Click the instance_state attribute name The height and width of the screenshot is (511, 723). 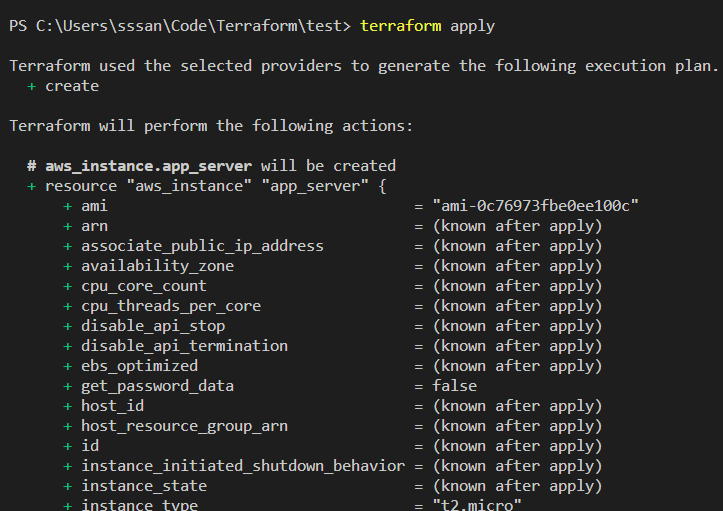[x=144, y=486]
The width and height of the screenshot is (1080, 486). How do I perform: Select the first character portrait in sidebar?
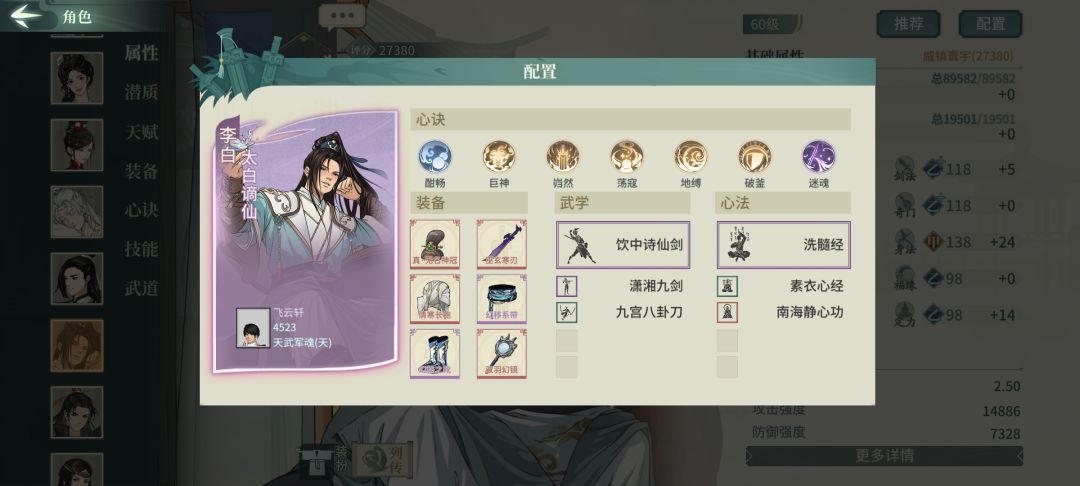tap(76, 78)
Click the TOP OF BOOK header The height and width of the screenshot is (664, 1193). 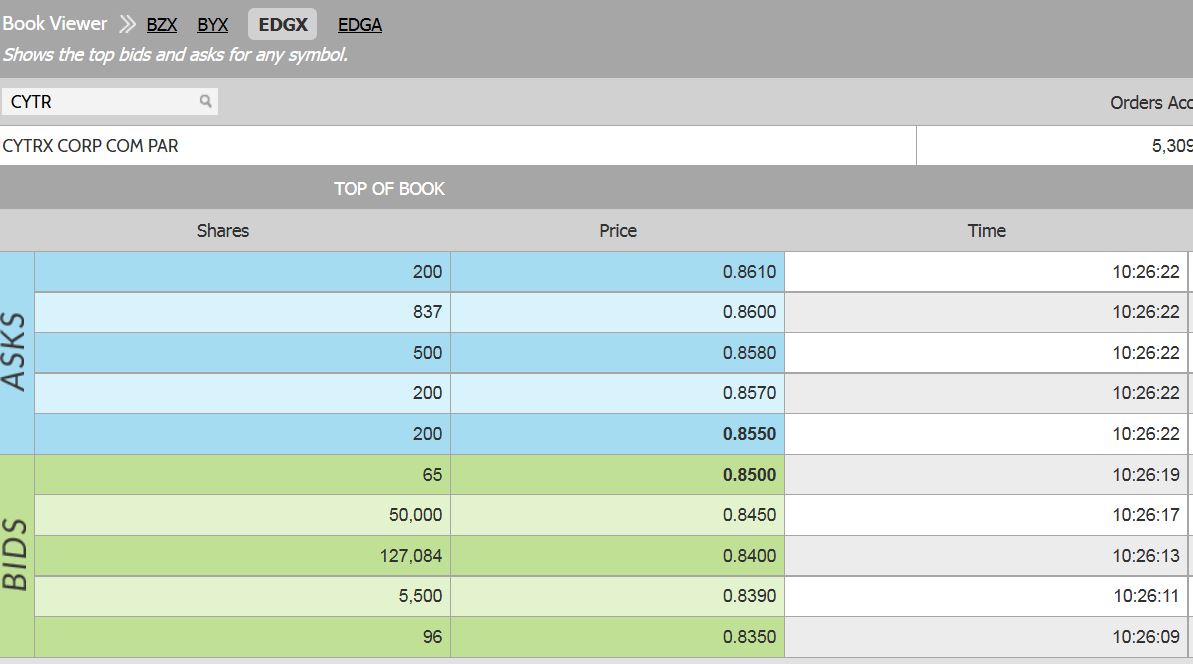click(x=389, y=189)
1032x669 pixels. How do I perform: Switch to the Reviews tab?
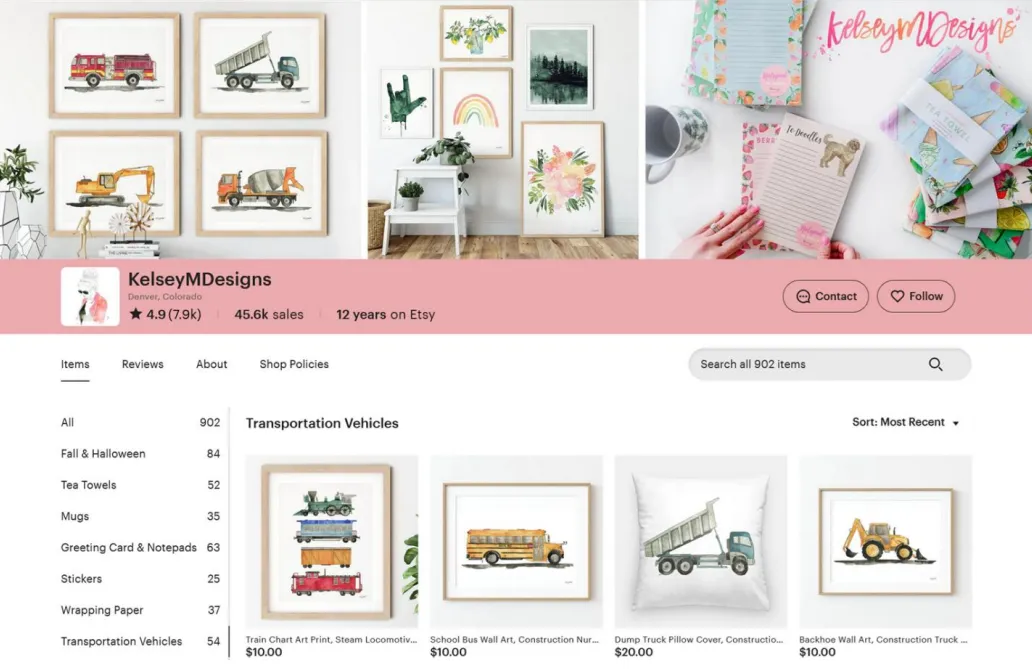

☆ ☆ ☆ ☆ ☆

_TASK DETAILS_.
Extract each line of the material above that contains the word "perform".

_FINISHED EXERCISE_.
The width and height of the screenshot is (1080, 486). How do I perform: Select the first character portrait in sidebar?
1032x669 pixels. How do I perform: Switch to the Reviews tab?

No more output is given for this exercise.